Distribution utilities with voided power-supply agreements may get 1-year reprieve from DOE to allow time for holding competitive selection process

By Lenie Lectura – August 22, 2019
from Business Mirror

Power lines frame a street scene in Manila in this December 3, 2017, file photo.

Power-supply agreements (PSAs) affected by the Supreme Court decision may apply for a temporary exemption before the Department of Energy (DOE).

Based on an advisory issued by the agency, the affected distribution utilities (DUs) may exercise the provisions in Sections 2.2.2 and 2.2.4 of Department Circular (DC) 2018-02-0003, subject to the limitations stated therein—specifically for not more than one year—during which time the DU must conduct the competitive selection process (CSP) for its long-term power supply.

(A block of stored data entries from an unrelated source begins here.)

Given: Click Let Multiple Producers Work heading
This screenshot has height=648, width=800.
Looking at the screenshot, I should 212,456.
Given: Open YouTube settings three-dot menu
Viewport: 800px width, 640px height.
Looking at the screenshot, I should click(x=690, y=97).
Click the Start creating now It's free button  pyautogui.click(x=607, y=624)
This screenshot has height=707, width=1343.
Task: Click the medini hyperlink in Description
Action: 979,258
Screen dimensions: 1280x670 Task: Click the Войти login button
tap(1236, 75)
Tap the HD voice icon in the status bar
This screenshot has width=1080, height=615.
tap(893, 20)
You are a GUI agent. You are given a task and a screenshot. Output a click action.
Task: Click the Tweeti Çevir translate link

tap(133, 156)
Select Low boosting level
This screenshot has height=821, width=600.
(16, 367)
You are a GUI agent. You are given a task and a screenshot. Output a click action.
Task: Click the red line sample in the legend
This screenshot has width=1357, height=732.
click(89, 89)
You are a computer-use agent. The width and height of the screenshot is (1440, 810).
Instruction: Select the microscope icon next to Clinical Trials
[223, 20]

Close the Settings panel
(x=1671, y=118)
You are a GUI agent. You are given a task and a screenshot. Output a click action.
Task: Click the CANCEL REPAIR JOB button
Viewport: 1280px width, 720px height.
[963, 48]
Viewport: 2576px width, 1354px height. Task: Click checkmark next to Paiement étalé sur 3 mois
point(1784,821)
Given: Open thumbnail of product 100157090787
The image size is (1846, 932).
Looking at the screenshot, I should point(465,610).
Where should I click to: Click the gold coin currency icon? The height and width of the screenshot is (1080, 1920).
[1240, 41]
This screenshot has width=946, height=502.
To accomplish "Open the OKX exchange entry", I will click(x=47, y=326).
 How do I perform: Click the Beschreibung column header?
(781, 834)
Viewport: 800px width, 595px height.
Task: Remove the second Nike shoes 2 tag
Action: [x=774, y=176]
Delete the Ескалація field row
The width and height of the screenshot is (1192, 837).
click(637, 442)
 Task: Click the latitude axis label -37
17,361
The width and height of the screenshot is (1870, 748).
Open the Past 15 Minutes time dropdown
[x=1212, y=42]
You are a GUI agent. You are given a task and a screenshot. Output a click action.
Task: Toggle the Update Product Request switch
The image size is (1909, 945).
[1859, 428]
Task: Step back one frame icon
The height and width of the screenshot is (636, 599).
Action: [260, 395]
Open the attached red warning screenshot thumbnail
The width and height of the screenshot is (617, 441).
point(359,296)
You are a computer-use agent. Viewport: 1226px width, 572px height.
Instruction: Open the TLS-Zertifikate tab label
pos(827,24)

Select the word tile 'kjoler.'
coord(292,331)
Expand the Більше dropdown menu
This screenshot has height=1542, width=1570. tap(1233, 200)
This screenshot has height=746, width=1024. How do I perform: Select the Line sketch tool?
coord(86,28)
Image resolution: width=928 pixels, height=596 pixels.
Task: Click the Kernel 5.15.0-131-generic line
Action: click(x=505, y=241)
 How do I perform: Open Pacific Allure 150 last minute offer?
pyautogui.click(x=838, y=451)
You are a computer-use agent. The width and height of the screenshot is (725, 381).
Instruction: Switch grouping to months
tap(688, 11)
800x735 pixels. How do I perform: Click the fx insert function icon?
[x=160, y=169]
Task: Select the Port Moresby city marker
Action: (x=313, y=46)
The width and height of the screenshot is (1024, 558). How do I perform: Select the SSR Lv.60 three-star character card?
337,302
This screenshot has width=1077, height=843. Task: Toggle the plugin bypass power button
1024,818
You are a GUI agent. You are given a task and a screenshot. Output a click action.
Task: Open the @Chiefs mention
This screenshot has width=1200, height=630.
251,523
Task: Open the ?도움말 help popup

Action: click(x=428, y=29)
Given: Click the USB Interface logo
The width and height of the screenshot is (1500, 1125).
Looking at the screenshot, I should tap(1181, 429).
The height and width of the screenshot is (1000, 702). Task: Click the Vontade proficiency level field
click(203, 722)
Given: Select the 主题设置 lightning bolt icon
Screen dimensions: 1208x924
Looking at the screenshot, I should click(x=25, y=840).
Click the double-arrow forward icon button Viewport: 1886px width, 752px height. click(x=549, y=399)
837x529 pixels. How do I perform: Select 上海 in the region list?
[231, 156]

“DUs with PSA that have been invalidated by the SC decision can apply for CSP exemption as provided in the 2018 DC. The exemption will only be for one year,” DOE Assistant Secretary Redentor Delola said, adding that the one-year exemption will assure the DU of steady supply for one year while a CSP is being conducted to replace the contracts affected by the SC decision.

During the one-year exemption, the rate shall not be higher than the latest Energy Regulatory Commission-approved generation tariff for the same or similar technology in the area. “It has to be lower than the approved rate of the same technology in the area,” stressed Delola.

The DOE said that affected DUs that will apply for CSP exemption shall submit documents in support of their application, including but not limited to Board Resolutions, a copy of the negotiated PSA and supply and demand scenario showing impact of the SC decision on its supply profile.

The application for CSP exemption must also be accompanied by an updated Power Supply Procurement Plan of the concerned DU.

The SC decision requires all PSAs forged after June 30, 2015, to undergo CSP.

The CSP requires DUs to hold competitive bidding for their supply requirements as against securing power deals via bilateral contracts. This is meant to ensure transparency and fair competition.

The SC decision stemmed from allegations that the ERC gave due preference to Meralco by extending the deadline for compliance of CSP.

The ERC appealed the SC ruling. However, this was denied recently.

The ERC said it would file a Motion for Clarification on how to implement the SC decision.